Verilen görev A ->
Aşağıdaki üç ifadenin verilen metinle uyuşup uyuşmadığını belirtiniz. Her biri için "Evet" ya da "Hayır" yazınız ve kararı belirleyen ifadeyi metinden aynen alıntılayınız.
(i) Süleyman Demirel, oylama sırasında AP Grubu'nun en önünde oturuyordu.
(ii) Deniz ve Yusuf, idam kararları oylandığında 30 yaşındaydı.
(iii) AP milletvekillerinin "3'e 3" derken kastettikleri kişiler Zorlu, Polatkan ve Menderes'ti.
Verilen görev B ->
Verilen metne göre Deniz, Yusuf ve Hüseyin'in idam kararları hangi tarihte oylanıyordu?
Verilen görev C ->
Verilen metindeki "Elini ‘İdama evet’ için kaldırdığında arkasına dönüp baktı, herkesin kaldırıp kaldırmadığını kontrol ediyordu." cümlesini İngilizceye çeviriniz.

Dönemin AP grubu iki elleri havada bu alçakça idam kararlarını onaylıyordu. AP grubundan “3’e 3” sesleri yükseliyordu. Dönemin AP milletvekillerinin neredeyse tamamının yüzleri gülüyordu “3’e karşı 3” derken. O “üç” diye kastettikleri, 27 Mayıs sonrasında idam edilen DP’li Zorlu, Polatkan ve Menderes’ti. Demirel ve Adalet Partililer, akılları sıra 27 Mayıs’ın rövanşını alıyorlardı, Deniz’leri idam ettirmekle!
Altan Öymen 1976’da Demirel’in Deniz’lerin idam edilmesiyle ilgili yaptıklarını şu satırlarla anlatır:
“Süleyman Demirel, Mobilya Yolsuzluğu’ndan yargılanan yeğeni Yahya Demirel’le ilgili olarak ‘25 yaşında çocukla uğraşıyorlar’ diyor. 6 Mayıs 1972’de ise idam edilen Deniz, Yusuf, Hüseyin’in idam kararları oylanıyordu. Süleyman Bey ise AP Grubu’nun en önünde oturuyordu. Elini ‘İdama evet’ için kaldırdığında arkasına dönüp baktı, herkesin kaldırıp kaldırmadığını kontrol ediyordu. Sonra vakur bir ifadeyle önüne döndü. İdamlar kabul edilmişti. Deniz ve Yusuf da 25 yaşındaydı. Süleyman Bey onlar için hiç ‘25 yaşında çocuklar’ demedi. İdam edilmelerini istedi. İsteğine ulaştı da…”

Sağlanan bilgiler ->
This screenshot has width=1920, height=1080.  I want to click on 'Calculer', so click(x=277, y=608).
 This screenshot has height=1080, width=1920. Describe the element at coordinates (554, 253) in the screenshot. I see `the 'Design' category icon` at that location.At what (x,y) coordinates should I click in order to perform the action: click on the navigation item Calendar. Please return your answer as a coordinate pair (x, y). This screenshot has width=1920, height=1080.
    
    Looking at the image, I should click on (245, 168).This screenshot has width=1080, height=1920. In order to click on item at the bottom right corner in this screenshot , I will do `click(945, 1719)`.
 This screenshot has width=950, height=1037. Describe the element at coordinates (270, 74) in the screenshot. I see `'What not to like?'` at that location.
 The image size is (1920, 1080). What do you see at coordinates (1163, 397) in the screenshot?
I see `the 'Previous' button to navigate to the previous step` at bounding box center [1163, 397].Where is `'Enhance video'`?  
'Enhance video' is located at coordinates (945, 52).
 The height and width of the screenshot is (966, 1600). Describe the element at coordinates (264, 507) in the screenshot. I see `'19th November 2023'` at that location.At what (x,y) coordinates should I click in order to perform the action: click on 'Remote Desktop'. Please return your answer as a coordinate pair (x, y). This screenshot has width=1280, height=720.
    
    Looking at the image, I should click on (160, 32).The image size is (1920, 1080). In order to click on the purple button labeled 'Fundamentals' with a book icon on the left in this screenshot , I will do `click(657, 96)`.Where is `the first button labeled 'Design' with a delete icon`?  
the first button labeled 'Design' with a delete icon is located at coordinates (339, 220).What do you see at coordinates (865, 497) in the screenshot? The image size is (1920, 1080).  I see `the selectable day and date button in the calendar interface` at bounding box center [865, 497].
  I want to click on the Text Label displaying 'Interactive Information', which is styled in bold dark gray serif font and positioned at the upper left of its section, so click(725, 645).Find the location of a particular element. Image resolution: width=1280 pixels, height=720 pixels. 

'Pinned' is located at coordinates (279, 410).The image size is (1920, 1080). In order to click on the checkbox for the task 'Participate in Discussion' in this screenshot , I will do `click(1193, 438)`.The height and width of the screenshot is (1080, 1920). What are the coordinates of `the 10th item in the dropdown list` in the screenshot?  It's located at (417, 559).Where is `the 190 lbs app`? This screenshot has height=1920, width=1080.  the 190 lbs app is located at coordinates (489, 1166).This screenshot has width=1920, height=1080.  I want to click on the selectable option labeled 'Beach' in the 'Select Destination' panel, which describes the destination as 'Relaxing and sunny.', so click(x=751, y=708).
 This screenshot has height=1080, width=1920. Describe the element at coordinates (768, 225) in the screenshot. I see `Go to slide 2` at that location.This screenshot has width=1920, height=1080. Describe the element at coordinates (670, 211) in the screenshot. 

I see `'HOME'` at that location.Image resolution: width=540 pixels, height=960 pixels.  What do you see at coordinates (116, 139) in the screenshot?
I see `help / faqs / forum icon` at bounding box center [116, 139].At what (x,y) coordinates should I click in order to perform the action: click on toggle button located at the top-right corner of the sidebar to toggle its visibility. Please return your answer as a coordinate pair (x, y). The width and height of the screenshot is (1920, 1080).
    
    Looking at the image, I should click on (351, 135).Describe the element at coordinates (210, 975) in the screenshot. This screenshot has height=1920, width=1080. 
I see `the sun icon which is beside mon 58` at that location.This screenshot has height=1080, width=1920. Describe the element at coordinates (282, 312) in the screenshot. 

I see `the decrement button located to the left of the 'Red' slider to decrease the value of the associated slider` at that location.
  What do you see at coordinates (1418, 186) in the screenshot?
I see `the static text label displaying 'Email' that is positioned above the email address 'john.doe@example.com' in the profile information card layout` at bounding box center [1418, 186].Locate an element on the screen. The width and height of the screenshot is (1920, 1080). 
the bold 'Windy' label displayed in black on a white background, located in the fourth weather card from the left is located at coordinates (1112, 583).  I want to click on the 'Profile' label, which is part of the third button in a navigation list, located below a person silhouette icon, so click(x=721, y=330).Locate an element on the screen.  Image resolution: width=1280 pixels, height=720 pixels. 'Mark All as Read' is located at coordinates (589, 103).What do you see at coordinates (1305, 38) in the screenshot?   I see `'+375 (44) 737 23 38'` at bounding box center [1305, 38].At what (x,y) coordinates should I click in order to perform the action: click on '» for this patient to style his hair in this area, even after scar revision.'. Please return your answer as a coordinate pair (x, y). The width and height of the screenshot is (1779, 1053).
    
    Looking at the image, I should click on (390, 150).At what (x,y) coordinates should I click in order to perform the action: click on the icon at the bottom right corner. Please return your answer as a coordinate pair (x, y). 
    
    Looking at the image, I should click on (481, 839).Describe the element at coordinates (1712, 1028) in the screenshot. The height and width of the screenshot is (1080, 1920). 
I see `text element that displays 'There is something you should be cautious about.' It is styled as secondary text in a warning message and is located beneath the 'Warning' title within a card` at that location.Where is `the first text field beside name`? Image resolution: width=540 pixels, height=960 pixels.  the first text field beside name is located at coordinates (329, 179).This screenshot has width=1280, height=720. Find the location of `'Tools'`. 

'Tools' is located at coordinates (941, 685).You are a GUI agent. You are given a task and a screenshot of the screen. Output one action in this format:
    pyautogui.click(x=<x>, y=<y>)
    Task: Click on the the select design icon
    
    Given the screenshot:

Nihai cevap A ->
(i) Evet: "Süleyman Bey ise AP Grubu’nun en önünde oturuyordu."
(ii) Hayır: "Deniz ve Yusuf da 25 yaşındaydı."
(iii) Evet: "O “üç” diye kastettikleri, 27 Mayıs sonrasında idam edilen DP’li Zorlu, Polatkan ve Menderes’ti."

Nihai cevap B ->
6 Mayıs 1972'de.

Nihai cevap C ->
When he raised his hand for "Yes to execution," he turned and looked behind him; he was checking whether everyone had raised theirs.